= Union for Democratic Renewal (Republic of the Congo) =

The Union for Democratic Renewal (Union pour la Renouveau Démocratique) was a coalition of political parties in the Republic of the Congo. The coalition was led by Bernard Kolélas, who was also the leader of the coalition's largest party, the Congolese Movement for Democracy and Integral Development (MCDDI). The URD parties supported the transitional government of Prime Minister André Milongo (1991-1992) and opposed the National Alliance for Democracy (AND), which included the Pan-African Union for Social Democracy (UPADS) and the Congolese Labour Party (PCT). In the parliamentary election held in June-July 1992, the AND parties won a slight majority of seats in the National Assembly and UPADS leader Pascal Lissouba was victorious over Kolélas in the August 1992 presidential election.

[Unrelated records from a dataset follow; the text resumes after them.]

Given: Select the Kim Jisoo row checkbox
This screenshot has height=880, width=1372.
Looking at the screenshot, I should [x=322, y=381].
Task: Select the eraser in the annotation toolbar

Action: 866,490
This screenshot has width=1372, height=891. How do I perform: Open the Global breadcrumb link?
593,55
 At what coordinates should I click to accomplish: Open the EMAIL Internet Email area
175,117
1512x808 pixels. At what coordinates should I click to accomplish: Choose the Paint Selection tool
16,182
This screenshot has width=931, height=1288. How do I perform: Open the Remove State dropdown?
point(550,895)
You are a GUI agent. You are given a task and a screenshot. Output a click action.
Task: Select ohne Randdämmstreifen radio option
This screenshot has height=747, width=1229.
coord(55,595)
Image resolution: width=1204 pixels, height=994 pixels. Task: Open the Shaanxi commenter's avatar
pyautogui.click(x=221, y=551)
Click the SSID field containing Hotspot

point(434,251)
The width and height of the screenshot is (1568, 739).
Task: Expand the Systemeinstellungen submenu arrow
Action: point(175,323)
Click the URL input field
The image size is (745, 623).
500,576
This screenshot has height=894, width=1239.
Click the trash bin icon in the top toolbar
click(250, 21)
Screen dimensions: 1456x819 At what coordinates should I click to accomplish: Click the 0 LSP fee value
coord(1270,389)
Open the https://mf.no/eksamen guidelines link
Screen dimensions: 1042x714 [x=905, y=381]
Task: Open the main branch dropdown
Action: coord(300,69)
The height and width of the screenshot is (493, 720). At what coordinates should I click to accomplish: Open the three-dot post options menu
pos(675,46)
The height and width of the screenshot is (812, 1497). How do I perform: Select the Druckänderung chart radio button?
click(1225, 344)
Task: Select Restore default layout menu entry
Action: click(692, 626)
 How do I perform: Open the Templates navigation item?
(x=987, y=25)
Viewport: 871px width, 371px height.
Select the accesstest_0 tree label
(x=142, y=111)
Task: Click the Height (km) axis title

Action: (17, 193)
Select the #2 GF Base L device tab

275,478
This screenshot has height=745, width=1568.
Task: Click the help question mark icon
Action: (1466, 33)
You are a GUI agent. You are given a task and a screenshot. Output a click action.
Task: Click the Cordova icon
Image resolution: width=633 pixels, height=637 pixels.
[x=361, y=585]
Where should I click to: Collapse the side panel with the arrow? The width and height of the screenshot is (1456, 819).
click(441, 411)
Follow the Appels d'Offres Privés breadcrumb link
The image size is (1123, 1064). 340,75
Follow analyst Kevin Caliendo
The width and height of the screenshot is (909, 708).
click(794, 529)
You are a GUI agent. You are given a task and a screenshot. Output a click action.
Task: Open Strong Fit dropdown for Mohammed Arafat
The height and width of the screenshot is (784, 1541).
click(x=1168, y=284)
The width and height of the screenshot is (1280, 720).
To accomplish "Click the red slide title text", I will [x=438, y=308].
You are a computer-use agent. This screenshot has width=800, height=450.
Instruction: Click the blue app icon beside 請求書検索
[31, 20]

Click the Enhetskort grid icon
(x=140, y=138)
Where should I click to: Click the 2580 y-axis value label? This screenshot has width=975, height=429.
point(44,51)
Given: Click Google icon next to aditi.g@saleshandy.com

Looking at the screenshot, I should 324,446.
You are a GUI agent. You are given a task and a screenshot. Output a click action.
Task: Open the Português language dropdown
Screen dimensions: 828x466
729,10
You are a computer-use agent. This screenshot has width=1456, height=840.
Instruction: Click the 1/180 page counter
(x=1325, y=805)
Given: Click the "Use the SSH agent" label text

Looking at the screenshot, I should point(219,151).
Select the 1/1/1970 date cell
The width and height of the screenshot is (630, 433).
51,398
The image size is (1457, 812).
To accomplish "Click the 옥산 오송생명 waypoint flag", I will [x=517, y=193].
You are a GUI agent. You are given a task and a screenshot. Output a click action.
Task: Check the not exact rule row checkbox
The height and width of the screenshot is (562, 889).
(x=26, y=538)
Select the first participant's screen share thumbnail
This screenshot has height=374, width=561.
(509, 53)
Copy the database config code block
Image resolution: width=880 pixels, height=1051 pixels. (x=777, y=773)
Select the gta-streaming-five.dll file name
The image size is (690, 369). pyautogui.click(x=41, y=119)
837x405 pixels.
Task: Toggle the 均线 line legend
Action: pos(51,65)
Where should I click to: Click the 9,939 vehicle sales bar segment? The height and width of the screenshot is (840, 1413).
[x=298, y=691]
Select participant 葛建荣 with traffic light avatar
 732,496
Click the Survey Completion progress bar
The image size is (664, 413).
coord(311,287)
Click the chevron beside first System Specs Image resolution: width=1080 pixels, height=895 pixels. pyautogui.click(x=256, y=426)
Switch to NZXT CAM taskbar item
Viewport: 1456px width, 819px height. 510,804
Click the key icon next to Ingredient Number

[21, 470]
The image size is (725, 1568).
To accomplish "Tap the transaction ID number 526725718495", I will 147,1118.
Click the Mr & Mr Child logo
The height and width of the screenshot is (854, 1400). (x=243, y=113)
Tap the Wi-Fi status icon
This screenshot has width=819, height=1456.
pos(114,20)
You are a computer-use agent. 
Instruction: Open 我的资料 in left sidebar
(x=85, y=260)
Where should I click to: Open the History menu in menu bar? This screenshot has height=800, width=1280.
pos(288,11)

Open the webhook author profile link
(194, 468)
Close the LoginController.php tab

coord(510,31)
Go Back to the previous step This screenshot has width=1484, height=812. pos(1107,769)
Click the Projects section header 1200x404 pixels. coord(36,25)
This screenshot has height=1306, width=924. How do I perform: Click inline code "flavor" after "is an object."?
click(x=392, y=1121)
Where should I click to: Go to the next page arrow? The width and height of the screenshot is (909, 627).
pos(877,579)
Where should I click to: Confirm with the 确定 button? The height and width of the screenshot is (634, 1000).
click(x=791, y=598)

Following the 1992 parliamentary election, the seven URD parties held 40 out of 125 seats in the National Assembly. After Lissouba took office, he gave the PCT only a small portion of positions in the government, causing the PCT to break with Lissouba and ally with URD instead; therefore, the URD and PCT together gained a parliamentary majority, enabling it to force out the government appointed by Lissouba. Lissouba consequently dissolved the National Assembly and called for a new parliamentary election, and after protests occurred, Lissouba accepted the formation of a national unity government in the lead-up to the election, with most of its positions going to the URD and PCT. In the new election, however, the pro-Lissouba alliance was victorious, and the URD and PCT alleged fraud.

Four members of the URD were included in the government of Prime Minister Joachim Yhombi-Opango that was named on January 23, 1995. These included Col. Philippe Bikinkita as Minister of the Interior in charge of Security and Urban Development, along with three Minister-Delegates.

The Rally for Democracy and Social Progress (RDPS) was part of the URD, as was the National Party (PANA), the Patriotic Union for Democracy and Progress (UPDP), and the Congolese Social Democratic Party (PSDC).